Notre ambition principale est de repérer les arguments et les réflexions de base pour les appliquer aux autres domaines touchés par l’autonomisation des machines, et essayer ensuite d’orienter la discussion vers la gouvernance des systèmes autonomes. Nous traiterons majoritairement le cas des robots en Occident. Notre objectif n’est pas d’étudier en profondeur les perspectives juridiques, sociologiques, philosophiques et techniques autour de la gouvernance des robots, mais plutôt de souligner les interrogations principales de la littérature avec la finalité d’organiser quelques conférences et workshops ciblés très prochainement.

Contrôle, autonomie et complexité

Autonomie ne sous entend pas complexité, et complexité ne sous entend pas autonomie. Pourtant, lorsqu’on dit robot, on imagine une entité autonome et complexe. En réalité, un robot est tout simplement un système qui reconnaît son environnement, qui pense, et qui agit en fonction : l’autonomie d’un robot se trouve dans sa capacité à penser et à exécuter des actions physiques —électrique, mécanique, …—. Empiriquement, l’autonomie est donc un continuum de réglages oscillant entre deux extrêmes: des entités sous le contrôle direct de l’homme et des systèmes capables de prendre des décisions sans l’intervention de ce dernier. Des systèmes hybrides ou intermédiaires produisent des propositions d’action mais sont néanmoins surveillés et contrôlés par un véto humain symbolisé, pour simplifier, par un switch on/off, mais qui peut prendre des formes variées, suivant la performance de leur batterie par exemple.

L’indépendance est donc un point central dans la caractérisation d’un robot puisque c’est celle-ci qui lui donne sa capacité à penser et à agir. Techniquement, un robot pense grâce à des algorithmes codés dans son dispositif de mémoire: les règles d’action, de réaction et d’apprentissage en dépendent.
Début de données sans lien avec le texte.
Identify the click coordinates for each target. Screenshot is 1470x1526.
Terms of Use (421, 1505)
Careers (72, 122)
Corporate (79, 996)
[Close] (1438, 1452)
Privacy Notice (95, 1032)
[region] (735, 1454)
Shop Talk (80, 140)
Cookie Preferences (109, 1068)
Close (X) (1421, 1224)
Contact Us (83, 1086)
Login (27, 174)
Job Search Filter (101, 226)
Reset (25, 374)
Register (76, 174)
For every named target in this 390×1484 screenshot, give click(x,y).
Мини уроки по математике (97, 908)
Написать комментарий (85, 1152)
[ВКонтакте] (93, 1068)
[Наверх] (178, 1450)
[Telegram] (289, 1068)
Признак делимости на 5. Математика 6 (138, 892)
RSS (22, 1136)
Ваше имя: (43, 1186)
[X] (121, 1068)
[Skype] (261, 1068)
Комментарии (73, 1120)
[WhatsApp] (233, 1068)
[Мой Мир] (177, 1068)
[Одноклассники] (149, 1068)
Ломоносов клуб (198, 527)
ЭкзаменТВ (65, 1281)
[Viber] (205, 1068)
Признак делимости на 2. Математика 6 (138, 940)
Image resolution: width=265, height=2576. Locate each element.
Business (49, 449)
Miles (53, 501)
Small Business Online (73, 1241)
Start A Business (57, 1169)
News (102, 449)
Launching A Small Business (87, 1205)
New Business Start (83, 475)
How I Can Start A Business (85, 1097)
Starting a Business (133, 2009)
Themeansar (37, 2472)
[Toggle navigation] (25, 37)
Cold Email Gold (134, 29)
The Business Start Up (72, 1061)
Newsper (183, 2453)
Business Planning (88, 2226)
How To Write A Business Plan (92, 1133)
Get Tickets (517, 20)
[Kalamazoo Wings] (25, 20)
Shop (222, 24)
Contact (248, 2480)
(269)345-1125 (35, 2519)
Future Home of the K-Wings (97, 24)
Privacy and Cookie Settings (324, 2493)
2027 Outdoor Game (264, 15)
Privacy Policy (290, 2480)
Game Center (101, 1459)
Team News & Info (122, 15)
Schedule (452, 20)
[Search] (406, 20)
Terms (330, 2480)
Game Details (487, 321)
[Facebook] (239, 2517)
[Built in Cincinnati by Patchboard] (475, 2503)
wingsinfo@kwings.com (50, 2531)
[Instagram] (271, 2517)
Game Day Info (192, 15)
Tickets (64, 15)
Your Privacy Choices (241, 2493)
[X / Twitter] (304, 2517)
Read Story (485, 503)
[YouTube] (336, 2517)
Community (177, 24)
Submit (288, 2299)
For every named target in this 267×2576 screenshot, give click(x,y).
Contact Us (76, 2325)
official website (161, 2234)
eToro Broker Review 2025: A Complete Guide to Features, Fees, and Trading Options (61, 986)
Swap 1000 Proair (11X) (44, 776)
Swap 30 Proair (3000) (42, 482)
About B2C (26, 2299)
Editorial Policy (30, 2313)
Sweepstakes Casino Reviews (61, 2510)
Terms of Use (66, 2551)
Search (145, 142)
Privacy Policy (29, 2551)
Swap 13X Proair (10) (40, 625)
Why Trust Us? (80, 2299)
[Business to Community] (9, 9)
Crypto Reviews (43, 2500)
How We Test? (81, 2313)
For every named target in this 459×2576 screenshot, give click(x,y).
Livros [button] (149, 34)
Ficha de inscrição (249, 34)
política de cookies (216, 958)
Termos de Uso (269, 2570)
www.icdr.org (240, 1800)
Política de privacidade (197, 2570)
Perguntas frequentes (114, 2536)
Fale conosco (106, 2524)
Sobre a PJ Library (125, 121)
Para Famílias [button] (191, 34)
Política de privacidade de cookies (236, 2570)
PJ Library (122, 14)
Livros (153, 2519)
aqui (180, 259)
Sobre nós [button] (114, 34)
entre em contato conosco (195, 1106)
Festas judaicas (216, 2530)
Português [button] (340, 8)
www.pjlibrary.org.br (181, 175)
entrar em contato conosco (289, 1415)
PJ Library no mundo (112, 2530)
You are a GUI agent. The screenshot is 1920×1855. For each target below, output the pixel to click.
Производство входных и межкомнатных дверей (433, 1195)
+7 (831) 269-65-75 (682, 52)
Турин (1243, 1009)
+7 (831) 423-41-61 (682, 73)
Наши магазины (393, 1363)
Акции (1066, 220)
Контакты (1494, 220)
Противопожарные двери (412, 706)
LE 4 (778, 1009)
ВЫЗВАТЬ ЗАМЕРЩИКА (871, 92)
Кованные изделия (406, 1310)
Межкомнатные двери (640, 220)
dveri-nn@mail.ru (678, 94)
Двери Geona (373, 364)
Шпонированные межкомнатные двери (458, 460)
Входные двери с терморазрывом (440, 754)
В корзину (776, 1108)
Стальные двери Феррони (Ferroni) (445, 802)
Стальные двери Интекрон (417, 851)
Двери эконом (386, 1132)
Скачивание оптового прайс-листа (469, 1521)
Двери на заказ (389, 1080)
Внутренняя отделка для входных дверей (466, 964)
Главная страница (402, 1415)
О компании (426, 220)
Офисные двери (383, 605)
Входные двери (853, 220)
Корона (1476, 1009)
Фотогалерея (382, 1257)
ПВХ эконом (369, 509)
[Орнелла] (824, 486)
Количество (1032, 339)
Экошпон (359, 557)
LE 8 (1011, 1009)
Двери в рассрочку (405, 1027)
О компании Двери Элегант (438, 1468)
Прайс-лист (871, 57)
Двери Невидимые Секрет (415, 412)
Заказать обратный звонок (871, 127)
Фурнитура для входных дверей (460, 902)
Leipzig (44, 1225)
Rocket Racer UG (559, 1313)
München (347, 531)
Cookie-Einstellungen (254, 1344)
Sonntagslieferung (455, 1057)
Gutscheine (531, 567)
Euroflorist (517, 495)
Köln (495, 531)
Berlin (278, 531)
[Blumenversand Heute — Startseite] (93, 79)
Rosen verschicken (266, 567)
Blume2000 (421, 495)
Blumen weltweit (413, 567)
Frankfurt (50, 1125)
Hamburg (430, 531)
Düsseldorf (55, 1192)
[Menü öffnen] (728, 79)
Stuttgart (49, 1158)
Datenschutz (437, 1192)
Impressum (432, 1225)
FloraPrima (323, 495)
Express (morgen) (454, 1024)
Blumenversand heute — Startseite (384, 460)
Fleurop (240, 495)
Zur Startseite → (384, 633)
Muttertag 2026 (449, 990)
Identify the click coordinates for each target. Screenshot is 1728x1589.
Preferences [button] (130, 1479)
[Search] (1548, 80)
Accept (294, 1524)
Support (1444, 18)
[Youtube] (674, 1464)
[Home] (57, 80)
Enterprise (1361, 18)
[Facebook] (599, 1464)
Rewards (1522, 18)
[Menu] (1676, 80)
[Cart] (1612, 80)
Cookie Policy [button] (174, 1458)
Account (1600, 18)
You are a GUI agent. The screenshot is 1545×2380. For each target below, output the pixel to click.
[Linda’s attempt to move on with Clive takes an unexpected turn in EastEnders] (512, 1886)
L’informatique des années 70 et 80 a mis en fonctionnement des machines capables d’exécuter des algorithmes déterministes. A l’époque, les résultats produits par une machine pouvaient être prévus avec un haut degré de certitude du fait que les logiciels suivaient un ordre d’exécution d’instructions facilement décelable. Les décennies suivantes, les logiciels exécutés par les machines sont devenus plus complexes à cause non seulement de l’intégration de centaines de composantes programmées de manière indépendante mais aussi de l’augmentation radicale du nombre de lignes de code. Les créateurs de logiciels ont perdu leur position de pouvoir relative puisqu’aucun d’entre eux n’était capable de comprendre intégralement la fonctionnalité du produit; impossible donc de créer des scénarios de test exhaustifs. Depuis quelques années maintenant, des nouveaux paradigmes en informatique ont donné naissance à des formes de programmation moins déterministes et basées sur l’intelligence artificielle, et sur l’apprentissage et l’entraînement des algorithmes. La nature sophistiquée des algorithmes génétiques et des réseaux neuronaux qui en résultent s’additionne donc à la complexité de l’interaction des composantes des systèmes pour ainsi donner naissance à des automates qui peuvent produire des résultats totalement imprévus.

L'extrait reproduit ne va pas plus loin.